*** Opening of Task input ***
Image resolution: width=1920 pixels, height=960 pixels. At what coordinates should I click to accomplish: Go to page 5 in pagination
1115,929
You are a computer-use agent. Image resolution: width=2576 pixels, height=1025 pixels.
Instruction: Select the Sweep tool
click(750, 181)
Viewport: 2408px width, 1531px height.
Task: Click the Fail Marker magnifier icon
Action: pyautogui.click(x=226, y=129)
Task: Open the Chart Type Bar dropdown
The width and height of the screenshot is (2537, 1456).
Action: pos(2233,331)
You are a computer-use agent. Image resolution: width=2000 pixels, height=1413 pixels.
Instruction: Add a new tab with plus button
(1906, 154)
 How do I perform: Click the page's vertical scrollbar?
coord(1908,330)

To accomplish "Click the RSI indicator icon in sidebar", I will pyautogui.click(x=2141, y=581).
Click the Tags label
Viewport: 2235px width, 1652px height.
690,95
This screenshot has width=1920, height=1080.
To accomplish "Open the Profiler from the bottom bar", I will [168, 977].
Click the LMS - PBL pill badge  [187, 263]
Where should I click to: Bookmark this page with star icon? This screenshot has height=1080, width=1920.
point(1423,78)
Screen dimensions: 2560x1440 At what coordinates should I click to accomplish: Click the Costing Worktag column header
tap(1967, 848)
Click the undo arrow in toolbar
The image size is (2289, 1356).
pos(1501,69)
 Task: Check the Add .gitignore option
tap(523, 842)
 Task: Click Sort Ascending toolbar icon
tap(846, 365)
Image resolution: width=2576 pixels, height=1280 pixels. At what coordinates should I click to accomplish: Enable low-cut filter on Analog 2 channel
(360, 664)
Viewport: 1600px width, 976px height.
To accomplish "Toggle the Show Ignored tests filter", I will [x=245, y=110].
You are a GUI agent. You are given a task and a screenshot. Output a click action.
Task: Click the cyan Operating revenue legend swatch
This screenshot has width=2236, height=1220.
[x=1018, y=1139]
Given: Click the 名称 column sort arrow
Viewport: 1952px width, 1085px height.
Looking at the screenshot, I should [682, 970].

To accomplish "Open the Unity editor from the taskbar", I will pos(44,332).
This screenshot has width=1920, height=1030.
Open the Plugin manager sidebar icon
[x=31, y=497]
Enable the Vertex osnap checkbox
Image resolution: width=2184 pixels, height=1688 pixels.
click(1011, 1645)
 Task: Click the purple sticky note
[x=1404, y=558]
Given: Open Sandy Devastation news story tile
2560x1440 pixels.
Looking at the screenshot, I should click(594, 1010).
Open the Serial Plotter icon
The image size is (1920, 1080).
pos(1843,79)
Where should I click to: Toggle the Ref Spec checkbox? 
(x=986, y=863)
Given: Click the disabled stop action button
*** Close of Task input ***
§ **Work request**
Where the listing above has a line with "Screen dimensions: 2560x1440", start there, and output every line exactly through the line with "Given: Click the 名称 column sort arrow", which is also included.

§ **Response to the exercise**
Screen dimensions: 2560x1440 At what coordinates should I click to accomplish: Click the Costing Worktag column header
tap(1967, 848)
Click the undo arrow in toolbar
The image size is (2289, 1356).
pos(1501,69)
 Task: Check the Add .gitignore option
tap(523, 842)
 Task: Click Sort Ascending toolbar icon
tap(846, 365)
Image resolution: width=2576 pixels, height=1280 pixels. At what coordinates should I click to accomplish: Enable low-cut filter on Analog 2 channel
(360, 664)
Viewport: 1600px width, 976px height.
To accomplish "Toggle the Show Ignored tests filter", I will [x=245, y=110].
You are a GUI agent. You are given a task and a screenshot. Output a click action.
Task: Click the cyan Operating revenue legend swatch
This screenshot has width=2236, height=1220.
[x=1018, y=1139]
Given: Click the 名称 column sort arrow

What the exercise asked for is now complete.